文芸春秋に入社して2018年に退社するまで40年間。『週刊文春』『文藝春秋』編集長を務め、週刊誌報道の一線に身を置いてきた筆者が語る「あの事件の舞台裏」。日本一有名なファミリーであり、掲載すれば雑誌が売れること間違いなしだった「皇室」の素顔とは…。(元週刊文春編集長、岐阜女子大学副学長 木俣正剛)
●「必ず雑誌が売れる」のはどんなテーマか?
雑誌編集者として絶対成功する企画の法則をひとつだけあげるとすると、「日本人のほとんど全員が家族の顔と名前を知っている家族をテーマにする」ことです。雑誌も売れるし、テレビであれば視聴率も上がります。
例えば皇室。誰もがファミリー全員の名前と顔を知っています。また、貴乃花一家や長嶋茂雄一家、あるいは野村克也一家などもその対象です。家族全員が半ば公人であり、写真や映像がたくさんあるせいもあるでしょう。
ですから、雑誌としては、これらの家族の皆さまには大変迷惑をかけつつ、お世話になりました。
私の皇室取材体験の最初は、皇室と縁のない取材からでした。外務省に小和田恒事務次官の娘が入省することになったので、親子で撮影をしてくださいという月刊文春の企画です。外務省前で撮影したときは、雅子さんはふっくらしておられ、やせ型の親父さんに比べて、いかにも新入生という感じでした。この時は、まさかお妃候補になるとは、まったく思ってもおらず、かなり適当な取材をして帰ってきました。
大体、週刊誌が皇室を標的に記事にしたのは、ここ30年くらいのこと。以前は女性週刊誌の標的にはなっても、文春や新潮の関心事ではなかったと思います。

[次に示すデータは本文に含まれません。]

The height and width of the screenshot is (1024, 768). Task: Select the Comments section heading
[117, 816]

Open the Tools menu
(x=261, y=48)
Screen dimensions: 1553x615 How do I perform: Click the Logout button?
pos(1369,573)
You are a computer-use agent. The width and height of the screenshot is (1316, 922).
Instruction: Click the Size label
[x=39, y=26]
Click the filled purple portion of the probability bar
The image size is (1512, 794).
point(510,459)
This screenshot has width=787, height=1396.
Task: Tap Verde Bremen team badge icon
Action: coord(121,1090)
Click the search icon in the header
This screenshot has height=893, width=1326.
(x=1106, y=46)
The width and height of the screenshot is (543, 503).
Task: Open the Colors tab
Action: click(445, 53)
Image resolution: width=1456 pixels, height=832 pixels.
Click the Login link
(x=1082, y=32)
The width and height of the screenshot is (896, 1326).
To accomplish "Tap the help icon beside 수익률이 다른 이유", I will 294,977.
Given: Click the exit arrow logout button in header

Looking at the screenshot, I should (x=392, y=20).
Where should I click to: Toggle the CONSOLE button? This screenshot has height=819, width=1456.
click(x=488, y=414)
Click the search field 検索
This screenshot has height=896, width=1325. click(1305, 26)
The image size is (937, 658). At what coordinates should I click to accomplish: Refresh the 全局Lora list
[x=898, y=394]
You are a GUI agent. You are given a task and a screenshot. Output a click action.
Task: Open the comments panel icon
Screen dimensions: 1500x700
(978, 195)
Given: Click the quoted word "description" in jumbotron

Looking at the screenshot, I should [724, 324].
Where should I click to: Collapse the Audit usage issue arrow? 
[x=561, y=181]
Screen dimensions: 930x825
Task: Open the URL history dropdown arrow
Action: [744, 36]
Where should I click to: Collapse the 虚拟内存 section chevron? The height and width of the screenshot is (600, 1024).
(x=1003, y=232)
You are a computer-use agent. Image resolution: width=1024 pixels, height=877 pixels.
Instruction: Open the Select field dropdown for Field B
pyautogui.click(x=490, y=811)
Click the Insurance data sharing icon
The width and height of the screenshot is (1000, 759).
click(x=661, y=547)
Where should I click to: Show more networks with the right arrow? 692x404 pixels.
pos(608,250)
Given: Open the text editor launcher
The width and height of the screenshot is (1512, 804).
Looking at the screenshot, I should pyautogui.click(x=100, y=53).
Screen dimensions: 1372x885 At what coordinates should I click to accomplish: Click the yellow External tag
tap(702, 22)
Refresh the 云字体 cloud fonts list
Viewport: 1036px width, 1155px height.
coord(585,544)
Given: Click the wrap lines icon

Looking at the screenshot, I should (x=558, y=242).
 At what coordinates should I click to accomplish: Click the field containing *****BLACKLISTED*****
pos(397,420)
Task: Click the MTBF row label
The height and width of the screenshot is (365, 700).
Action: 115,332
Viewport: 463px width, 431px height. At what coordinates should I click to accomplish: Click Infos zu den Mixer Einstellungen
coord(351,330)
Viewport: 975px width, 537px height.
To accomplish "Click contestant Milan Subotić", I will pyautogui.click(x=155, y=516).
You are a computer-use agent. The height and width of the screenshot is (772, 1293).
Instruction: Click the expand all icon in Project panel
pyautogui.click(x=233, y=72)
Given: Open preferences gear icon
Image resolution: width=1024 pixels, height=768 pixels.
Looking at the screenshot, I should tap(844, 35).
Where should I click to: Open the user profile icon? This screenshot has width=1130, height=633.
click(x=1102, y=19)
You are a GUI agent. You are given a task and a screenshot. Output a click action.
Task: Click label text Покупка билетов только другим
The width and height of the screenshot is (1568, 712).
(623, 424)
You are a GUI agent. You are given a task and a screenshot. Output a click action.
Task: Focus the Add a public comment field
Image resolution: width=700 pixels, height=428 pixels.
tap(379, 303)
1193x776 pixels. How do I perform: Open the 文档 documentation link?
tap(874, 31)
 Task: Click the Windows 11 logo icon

しかしごく稀に、突然、皇室の取材をしろという指令が下ったこともありました。「皇后陛下が70歳になられて、専任の看護婦さんがついた。どこか悪いところがあるのか取材しろ」という指示です。私は1年目の新人時代。皇室関係の取材先など、1人も知りません。デスクに相談すると「ああ、この人に聞いたらいいよ」と、ある新聞の皇室担当記者の名刺をくれました。
「親しいのですか?」と聞くと、「いや先週、宮内庁記者クラブの批判記事を書いたら、この記者がクラブ代表で抗議にきた。それだけのことです」「えッ?抗議にきた人に取材を頼むのですか?」。とんでもない会社です。しかし、この記者、親切に皇室のことを教えてくださり、今もまだおつきあいがあります。
こんな牧歌的な時代もあったのです。